We all can recognize feelings of stress overload, and they are not pleasant. A tightening of muscles, headaches, anxiety, sleeplessness, a racing heartbeat and blood pressure that feels way too high. With overloaded schedules, deadlines and everyday hassles, stress seems inevitable. Approximately 77 percent of all adults suffer from the adverse effects of stress, and one in four copes with long-term stress by indulging in "comfort eating," which adds more stress.
The good and the bad
When you encounter a threat, whether it is emotional or physical, the autonomic nervous system will respond by releasing stress hormones -- adrenaline, norepinephrine and cortisol -- to prepare the body for a quick reaction. This could be a good thing when you are dealing with pending danger in emergency situations, giving presentations or playing competitive sports. A certain amount of stress helps to keep you focused and to perform at the top of your game. This type of stress (acute stress) is short-lived. However, when stress keeps hanging around and is all-consuming, it can develop into chronic stress and negatively impact most every system in the body, including suppressing the immune system.

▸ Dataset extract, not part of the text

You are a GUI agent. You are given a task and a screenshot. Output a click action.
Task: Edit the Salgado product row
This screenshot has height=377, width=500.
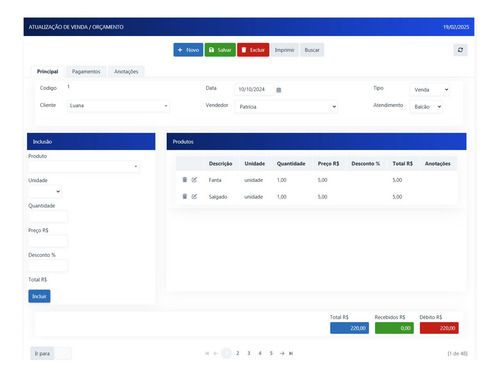[194, 196]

Exercise and stress relief
Exercise in almost any form helps in the production of the brain's neurotransmitters, known as the "feel-good" endorphins. For stress release, it is very important to select an activity you enjoy doing and to make it a priority, including it into your lifestyle three to five times a week. And don't forget: If you can't find 30 minutes at one time, break it up into unstructured groups of 10 minutes.
-- Cardio and strength training burn off stress hormones that have been accumulated and release muscle tension.
-- Yoga offers a way to calm your mind and body as you work through breathing, strength and flexibility exercises. Yoga offers many different intensities. As a beginner, you might enjoy a class that emphasizes gentle poses, deep relaxation and meditation.
-- Tai chi helps reduce stress while toning muscles, increasing flexibility and improving balance. There are variations in style, some focusing on martial arts and others focusing on low-impact movements that flow smoothly, one into another, without pausing. The movements will be coordinated with breathing exercises that encourage you to live in the moment.
-- Meditation helps you clear out all information overload with a basic technique that involves sitting in a relaxed comfortable position in a quiet environment, ignoring any thoughts that may be drifting in and out.
-- Relaxation breathing is to breathe deeply from the abdomen, not the chest. You will be inhaling more oxygen, and the more oxygen you have, the less tense you will feel. Breathe in through your nose and exhale through the mouth.
-- Laugh a lot to reduce stress hormones, to release feel-good endorphins and to just feel good.
-- Modified Triangle Pose: Opens up chest and stretches sides of back, legs and hips. Keeping hips forward, step out to the side with right leg, bending into right knee. Leaning into the right side, rest right forearm on thigh while raising left arm over shoulder. Turning head, look up at left hand, holding for several deep breaths. Repeat on opposite side.
-- Seated Side Stretch. Targets shoulders, sides of back and obliques. Sitting on a pillow in a comfortable cross-legged position, place right hand on floor beside the hip, slightly bending right elbow. Keeping buttocks on floor, extend left arm by the ear, leaning into the right side. Hold for four deep breaths.
-- Downward-facing Dog: This is a total-body stretch that strengthens arms, wrists, lower back, hamstrings and calves. Begin in a hand-knee position with hands placed slightly in front of shoulders and knees beneath hips, toes tucked under. Contracting abdominals to keep back from "sinking," raise hips toward ceiling, making an inverted V. Press chest toward knees, keeping eyes on your toes. Press heels toward floor. After several deep breaths, bring knees to floor and go into a Child's Pose.
-- Child's Pose: One of the most relaxing yoga poses, this stretches your lower back and arms. In a hand-knee position, place knees about hip-width apart and hands below shoulders. Sitting back on heels, rest torso on thighs, extending arms in front, forehead on mat. Keeping arms straight and walking hands to the right will give you a great stretch on the left side. Hold for a few deep breaths then repeat on the right side.